**Provided records:**
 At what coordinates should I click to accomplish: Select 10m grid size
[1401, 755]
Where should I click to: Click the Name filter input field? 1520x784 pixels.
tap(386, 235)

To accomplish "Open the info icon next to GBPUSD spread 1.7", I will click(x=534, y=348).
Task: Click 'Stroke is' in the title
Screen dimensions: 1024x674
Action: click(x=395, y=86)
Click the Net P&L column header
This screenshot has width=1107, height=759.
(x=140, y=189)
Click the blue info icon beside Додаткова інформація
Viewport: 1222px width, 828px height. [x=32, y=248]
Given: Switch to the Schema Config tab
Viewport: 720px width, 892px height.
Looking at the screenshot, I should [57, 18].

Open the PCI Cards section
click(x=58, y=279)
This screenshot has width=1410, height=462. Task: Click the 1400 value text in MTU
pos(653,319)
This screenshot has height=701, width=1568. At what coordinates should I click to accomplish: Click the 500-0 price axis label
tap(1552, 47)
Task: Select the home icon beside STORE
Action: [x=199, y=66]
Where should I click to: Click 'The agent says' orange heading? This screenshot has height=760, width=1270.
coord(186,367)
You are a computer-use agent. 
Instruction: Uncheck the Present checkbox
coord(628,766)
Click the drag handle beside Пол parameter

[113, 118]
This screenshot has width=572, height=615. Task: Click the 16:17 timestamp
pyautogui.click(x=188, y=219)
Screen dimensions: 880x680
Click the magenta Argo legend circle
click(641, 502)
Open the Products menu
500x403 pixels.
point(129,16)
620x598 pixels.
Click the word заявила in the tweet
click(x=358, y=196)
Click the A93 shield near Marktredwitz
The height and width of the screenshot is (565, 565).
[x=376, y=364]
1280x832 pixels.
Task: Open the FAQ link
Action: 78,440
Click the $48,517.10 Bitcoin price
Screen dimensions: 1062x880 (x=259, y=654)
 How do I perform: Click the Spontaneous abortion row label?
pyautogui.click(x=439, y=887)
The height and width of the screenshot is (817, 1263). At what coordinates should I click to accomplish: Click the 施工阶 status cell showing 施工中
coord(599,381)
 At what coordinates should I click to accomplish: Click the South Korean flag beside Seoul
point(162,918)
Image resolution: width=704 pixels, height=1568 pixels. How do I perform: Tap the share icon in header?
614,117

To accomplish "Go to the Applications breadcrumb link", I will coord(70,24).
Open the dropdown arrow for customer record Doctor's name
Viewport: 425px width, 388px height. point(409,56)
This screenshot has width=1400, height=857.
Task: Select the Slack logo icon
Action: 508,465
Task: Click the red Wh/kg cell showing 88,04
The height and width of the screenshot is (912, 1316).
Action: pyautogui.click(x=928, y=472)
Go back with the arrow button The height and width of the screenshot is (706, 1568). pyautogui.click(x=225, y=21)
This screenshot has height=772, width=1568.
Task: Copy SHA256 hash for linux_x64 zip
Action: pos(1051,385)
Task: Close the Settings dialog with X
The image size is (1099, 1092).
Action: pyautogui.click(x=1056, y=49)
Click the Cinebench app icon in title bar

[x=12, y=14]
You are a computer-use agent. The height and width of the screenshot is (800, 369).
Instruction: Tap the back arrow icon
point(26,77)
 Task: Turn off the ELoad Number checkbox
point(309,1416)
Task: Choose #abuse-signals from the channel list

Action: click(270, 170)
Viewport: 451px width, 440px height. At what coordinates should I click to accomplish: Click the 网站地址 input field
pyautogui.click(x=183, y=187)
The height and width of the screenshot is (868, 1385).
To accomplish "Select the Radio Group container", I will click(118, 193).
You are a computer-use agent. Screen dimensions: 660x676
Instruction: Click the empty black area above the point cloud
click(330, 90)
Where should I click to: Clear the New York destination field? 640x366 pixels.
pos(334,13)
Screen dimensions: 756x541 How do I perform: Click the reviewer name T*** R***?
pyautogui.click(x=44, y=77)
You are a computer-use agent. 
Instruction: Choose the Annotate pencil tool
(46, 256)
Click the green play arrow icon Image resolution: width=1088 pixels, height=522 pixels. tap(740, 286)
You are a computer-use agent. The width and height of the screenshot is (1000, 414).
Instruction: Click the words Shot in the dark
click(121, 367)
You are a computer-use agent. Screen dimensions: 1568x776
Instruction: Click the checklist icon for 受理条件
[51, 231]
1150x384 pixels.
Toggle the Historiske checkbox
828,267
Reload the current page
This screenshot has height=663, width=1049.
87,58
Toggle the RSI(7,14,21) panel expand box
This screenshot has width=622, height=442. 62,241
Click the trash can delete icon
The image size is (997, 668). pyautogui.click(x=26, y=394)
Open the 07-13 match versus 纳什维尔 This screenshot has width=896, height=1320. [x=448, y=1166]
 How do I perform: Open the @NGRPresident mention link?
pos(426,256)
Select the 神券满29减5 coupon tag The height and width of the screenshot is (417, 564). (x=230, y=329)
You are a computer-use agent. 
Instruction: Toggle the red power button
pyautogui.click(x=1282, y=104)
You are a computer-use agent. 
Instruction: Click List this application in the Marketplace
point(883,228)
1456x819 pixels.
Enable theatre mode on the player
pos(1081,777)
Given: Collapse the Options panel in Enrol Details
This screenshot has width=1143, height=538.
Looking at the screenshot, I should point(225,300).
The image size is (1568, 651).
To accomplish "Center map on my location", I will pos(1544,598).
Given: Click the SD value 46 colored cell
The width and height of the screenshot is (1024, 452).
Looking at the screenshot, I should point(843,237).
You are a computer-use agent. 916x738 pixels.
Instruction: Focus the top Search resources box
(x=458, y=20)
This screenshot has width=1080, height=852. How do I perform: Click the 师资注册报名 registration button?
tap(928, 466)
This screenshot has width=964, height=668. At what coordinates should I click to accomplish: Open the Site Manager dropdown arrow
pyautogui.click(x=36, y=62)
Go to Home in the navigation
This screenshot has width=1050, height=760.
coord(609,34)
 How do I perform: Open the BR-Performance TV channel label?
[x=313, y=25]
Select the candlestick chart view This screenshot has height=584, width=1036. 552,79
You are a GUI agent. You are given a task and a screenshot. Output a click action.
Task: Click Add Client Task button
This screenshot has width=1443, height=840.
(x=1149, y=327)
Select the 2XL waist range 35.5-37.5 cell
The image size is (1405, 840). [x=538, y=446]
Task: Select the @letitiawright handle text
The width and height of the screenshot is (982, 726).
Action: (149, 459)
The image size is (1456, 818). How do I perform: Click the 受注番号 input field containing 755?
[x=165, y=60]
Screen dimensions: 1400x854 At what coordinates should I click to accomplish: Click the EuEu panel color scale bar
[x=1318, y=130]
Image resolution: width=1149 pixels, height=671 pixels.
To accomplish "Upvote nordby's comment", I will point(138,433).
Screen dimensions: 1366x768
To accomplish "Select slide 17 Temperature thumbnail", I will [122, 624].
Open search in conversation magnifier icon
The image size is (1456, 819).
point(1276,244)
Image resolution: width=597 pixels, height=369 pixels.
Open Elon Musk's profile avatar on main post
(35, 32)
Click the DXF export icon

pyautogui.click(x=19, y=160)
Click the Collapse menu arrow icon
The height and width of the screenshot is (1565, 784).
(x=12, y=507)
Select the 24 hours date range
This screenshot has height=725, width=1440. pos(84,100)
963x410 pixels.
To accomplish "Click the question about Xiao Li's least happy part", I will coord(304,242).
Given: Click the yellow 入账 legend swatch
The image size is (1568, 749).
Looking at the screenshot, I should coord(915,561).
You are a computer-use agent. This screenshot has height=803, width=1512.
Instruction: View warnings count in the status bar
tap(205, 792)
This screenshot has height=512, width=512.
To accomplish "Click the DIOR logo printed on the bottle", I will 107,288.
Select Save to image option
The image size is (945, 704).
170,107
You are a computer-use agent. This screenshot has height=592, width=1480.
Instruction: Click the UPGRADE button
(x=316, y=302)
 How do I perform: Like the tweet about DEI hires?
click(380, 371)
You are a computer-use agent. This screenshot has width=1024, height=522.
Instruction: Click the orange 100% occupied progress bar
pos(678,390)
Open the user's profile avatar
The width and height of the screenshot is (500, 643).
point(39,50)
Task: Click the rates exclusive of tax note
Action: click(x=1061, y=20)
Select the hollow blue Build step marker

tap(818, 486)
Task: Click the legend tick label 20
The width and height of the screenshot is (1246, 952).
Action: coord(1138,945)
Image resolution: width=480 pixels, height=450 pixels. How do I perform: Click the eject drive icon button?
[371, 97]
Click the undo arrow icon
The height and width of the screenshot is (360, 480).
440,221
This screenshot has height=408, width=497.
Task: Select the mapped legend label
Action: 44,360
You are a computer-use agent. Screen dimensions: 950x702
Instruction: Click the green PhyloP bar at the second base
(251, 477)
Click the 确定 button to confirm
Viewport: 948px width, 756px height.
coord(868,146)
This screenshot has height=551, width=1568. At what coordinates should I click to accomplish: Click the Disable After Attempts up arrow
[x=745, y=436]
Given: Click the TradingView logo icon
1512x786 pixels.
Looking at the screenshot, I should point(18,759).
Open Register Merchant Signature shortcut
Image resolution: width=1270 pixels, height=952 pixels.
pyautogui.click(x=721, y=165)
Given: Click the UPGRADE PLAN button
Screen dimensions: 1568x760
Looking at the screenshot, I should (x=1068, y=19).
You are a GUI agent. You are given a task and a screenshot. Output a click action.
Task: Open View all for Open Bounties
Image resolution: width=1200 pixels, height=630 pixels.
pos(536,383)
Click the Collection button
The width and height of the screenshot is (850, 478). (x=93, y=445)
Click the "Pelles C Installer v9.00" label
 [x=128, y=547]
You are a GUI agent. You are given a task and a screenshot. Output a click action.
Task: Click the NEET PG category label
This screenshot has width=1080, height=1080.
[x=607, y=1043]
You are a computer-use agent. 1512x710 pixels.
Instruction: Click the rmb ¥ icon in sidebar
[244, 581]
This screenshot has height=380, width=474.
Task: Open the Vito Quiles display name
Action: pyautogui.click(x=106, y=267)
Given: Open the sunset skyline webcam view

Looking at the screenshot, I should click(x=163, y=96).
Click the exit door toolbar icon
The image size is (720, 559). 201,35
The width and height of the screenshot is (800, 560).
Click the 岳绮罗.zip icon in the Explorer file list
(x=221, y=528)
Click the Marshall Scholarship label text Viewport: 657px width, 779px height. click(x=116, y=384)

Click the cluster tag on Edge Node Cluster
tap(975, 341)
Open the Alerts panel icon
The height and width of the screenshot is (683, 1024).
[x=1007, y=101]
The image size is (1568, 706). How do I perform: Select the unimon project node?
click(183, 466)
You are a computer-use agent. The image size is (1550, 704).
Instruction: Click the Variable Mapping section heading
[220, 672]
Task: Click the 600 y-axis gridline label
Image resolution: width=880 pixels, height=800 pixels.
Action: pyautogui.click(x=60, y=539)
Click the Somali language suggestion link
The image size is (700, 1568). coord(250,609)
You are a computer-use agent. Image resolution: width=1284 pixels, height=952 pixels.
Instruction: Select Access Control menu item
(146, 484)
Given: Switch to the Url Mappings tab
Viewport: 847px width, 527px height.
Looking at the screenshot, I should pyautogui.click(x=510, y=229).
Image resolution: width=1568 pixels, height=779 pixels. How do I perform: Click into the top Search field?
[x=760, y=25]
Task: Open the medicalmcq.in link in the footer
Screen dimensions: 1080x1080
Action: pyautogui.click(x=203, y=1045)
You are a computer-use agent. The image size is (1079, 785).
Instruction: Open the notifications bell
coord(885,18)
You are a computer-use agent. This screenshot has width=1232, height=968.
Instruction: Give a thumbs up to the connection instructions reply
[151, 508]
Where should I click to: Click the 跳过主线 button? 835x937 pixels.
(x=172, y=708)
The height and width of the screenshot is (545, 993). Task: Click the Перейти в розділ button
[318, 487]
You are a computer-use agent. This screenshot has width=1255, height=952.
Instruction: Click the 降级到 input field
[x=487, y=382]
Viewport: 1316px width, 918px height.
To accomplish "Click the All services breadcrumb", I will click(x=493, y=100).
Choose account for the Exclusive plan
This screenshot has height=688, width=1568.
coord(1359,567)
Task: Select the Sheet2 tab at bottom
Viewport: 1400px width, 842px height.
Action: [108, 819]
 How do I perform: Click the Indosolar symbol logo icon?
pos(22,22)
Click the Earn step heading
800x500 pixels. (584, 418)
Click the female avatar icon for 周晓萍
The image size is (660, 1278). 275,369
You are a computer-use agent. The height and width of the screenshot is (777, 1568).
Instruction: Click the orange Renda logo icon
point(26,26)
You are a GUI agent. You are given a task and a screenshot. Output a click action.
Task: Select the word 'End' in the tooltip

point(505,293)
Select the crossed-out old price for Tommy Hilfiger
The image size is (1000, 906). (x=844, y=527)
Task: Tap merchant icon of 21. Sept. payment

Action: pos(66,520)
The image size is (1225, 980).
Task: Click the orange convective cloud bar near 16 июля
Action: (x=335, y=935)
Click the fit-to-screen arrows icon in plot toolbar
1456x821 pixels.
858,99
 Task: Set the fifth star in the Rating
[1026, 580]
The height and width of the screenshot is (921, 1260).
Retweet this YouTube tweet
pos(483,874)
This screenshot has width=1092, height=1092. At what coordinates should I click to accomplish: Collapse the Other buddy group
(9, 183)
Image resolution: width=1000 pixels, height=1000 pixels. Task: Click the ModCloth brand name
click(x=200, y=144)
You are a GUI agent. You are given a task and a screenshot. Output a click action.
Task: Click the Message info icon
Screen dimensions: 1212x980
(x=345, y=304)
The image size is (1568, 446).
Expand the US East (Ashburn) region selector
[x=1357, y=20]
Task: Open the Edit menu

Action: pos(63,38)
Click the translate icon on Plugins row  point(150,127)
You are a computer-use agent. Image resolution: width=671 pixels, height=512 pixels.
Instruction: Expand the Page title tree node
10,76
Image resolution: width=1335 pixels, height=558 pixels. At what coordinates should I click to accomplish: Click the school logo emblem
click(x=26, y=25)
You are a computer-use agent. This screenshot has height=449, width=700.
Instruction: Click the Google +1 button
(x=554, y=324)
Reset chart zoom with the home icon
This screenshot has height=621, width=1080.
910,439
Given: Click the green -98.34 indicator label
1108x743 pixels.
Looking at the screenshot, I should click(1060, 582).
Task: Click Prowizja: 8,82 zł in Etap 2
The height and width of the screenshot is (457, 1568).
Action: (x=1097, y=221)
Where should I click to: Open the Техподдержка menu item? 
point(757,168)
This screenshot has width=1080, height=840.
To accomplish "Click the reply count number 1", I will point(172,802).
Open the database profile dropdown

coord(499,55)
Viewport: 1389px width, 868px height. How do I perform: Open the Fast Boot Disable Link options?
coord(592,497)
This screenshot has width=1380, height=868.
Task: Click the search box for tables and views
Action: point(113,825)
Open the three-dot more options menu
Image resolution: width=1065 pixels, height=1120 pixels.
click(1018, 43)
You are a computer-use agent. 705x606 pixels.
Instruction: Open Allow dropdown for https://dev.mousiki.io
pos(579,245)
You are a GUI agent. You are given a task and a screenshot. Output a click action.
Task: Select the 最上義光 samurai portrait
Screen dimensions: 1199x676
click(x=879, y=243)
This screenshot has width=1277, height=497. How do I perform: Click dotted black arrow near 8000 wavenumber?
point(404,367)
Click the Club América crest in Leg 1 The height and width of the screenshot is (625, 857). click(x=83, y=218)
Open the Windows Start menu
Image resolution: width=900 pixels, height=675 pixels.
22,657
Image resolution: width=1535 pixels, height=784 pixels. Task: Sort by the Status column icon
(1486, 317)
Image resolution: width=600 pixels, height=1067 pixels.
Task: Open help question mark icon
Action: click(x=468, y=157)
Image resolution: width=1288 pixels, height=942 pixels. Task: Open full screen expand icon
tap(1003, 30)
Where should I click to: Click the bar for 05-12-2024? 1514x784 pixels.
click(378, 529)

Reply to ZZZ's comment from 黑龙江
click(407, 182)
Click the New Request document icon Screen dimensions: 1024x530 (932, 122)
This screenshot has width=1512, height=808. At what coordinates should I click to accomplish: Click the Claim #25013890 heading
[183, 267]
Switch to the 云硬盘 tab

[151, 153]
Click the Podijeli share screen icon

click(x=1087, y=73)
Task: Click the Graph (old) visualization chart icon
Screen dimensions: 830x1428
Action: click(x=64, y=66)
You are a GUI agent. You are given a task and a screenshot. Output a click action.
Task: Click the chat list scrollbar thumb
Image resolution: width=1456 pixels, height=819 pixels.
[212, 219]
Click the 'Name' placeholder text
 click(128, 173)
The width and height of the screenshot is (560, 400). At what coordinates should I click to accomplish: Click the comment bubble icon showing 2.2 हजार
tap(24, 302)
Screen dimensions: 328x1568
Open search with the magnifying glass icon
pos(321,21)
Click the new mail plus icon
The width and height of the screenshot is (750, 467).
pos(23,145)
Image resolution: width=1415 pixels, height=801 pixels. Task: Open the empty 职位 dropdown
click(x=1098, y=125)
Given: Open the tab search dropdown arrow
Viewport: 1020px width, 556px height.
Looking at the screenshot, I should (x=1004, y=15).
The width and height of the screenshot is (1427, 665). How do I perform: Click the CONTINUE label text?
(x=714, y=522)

**Exercise prompt:** Extract each line from the entries above that contains the string "section".

**Task result:**
Open the PCI Cards section
Instruction: Click the Variable Mapping section heading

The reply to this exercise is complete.